A media-focused public interest group is challenging the renewal of WTXF Fox 29′s broadcast license in a bid to hold the station’s parent company, the Fox Corp., accountable for reporting broadcast on Fox News Channel during the 2020 election, reports The Philly Inquirer.
In a petition filed this week, the Media and Democracy Project alleges that Fox broadcast “knowingly false narratives about the 2020 election” on the Fox News Channel, a cable station. A “good deal of that narrative” was rebroadcast on Fox 29, as well as other local Fox stations, the petition says.
As a result, the Media and Democracy Project is asking for an evidentiary hearing looking at Fox’s conduct. The FCC, it argues, has a duty to “hold Fox accountable and send a strong message that intentional, knowing news distortion will not be tolerated on America’s airwaves.”
In a statement, Fox Television Stations, a subsidiary of Fox Corp., called the filing “frivolous” and “completely without merit.”
“WTXF-TV/FOX 29 News Philadelphia is one of the finest local news stations in the country, broadcasting over 60 hours of local news and locally produced programming every week,” the company said.
While the petition does not directly take issue with Fox 29′s reporting, it notes that the station broadcasts Fox News Sunday, which is produced by Fox News Channel.

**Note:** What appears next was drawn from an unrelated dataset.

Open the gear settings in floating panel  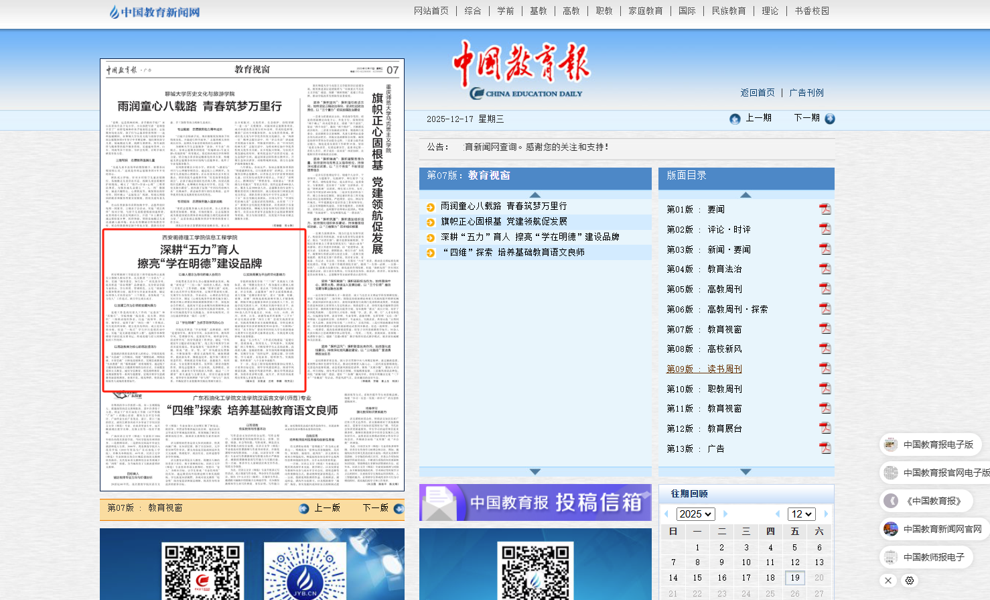tap(909, 581)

Doing so, the organization claims, makes the station an “over-the-air extension of Fox News Channel.”The group says the FCC requires broadcast licensees to abide by certain qualities that prove that they are qualified to operate an over-the-air station. Fox’s reporting during the 2020 election, it argues, violated those qualities.
“The intentional distortion of news, authorized at the highest levels of Fox’s corporate structure, and fabricated by management and on-air personalities, represents a severe breach of the FCC’s policy on licensee character qualifications,” the Media and Democracy Project said in a statement.
Cable networks like Fox News Channel aren’t regulated by the FCC, unlike broadcast stations like Fox 29, which Fox Television Stations has owned and operated since 1995. Its broadcast license is set to expire in August, and as part of the renewal process, the FCC allows petitions to deny the license.
The commission rarely takes up such petitions, and historically has avoided regulating broadcast content and speech for First Amendment reasons, said an FCC official who agreed to speak on the condition of anonymity because they were not authorized to discuss the filing. The petition against Fox 29 is similarly unlikely to be taken up, as its reasoning falls outside of the commission’s purview, the official added.
The group members include Preston Padden, a senior VP at Fox Broadcasting Co. from 1990 to 1997. According to Padden, he had personal communications with Fox chairman Rupert Murdoch that indicate he knew what Fox News was reporting was not true.